Activity
Below is a listing. Gather each line of it that contains "computer".

━━━━━ Given data ━━━━━

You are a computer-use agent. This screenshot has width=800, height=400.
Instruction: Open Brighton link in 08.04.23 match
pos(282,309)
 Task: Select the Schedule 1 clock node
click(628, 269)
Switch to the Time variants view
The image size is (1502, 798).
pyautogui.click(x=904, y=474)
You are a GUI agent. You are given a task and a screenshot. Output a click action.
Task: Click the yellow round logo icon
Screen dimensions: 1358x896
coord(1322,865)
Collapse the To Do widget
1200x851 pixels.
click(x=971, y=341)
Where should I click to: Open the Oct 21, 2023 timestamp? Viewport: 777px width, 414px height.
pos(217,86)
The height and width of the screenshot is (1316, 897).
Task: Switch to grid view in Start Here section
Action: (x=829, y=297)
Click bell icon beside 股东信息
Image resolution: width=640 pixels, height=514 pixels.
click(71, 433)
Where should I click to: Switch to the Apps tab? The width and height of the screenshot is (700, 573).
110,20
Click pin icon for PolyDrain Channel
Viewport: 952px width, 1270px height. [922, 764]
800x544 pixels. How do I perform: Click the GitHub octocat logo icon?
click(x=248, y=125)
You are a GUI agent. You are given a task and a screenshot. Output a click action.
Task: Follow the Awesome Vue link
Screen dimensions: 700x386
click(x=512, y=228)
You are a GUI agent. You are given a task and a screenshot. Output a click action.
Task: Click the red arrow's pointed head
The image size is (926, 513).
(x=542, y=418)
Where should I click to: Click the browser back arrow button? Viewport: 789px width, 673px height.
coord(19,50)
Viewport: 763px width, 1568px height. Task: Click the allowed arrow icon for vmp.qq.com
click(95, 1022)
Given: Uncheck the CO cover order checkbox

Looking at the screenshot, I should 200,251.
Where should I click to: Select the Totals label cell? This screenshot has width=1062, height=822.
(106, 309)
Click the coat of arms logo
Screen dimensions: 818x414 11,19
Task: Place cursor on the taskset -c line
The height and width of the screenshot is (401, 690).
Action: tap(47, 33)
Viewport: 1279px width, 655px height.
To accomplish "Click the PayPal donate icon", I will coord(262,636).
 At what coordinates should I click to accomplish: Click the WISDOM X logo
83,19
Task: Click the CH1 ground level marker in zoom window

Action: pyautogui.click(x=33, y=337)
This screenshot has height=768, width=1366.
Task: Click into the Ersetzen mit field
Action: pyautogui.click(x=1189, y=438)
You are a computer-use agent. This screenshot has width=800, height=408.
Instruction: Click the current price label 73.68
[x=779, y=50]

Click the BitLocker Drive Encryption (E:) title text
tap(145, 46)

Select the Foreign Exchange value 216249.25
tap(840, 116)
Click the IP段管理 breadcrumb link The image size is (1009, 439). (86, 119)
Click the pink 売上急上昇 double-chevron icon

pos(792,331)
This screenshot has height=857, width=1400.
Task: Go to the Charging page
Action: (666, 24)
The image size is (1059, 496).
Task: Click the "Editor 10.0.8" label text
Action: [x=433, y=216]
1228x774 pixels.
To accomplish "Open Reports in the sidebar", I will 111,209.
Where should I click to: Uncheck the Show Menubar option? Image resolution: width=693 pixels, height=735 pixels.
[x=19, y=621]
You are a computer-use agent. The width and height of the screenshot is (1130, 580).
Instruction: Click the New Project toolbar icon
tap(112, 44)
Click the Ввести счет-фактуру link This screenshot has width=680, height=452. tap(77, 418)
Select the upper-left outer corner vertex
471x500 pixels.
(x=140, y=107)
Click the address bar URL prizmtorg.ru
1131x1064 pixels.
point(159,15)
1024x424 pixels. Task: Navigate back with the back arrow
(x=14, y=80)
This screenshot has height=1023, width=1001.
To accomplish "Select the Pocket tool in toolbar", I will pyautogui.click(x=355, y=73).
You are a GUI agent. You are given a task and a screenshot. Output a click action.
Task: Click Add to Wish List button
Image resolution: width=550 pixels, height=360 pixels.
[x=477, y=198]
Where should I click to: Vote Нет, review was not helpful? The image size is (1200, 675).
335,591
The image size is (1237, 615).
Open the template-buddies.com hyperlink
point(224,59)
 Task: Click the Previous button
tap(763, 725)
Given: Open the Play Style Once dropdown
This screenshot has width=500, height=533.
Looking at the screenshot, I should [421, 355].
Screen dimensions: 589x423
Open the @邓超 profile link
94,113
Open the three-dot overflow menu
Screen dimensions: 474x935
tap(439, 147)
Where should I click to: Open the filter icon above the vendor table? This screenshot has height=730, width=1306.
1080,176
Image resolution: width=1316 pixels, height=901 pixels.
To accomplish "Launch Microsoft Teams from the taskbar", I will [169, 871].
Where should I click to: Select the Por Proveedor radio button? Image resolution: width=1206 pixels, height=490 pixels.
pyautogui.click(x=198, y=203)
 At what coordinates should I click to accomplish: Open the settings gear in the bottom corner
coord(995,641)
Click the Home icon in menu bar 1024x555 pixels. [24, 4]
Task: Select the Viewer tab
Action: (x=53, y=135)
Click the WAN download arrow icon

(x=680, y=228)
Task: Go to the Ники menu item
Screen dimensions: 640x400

━━━━━

Your solution
You are a computer-use agent. This screenshot has width=800, height=400.
You are a computer-use agent. This screenshot has width=800, height=408.
You are a computer-use agent. The width and height of the screenshot is (1130, 580).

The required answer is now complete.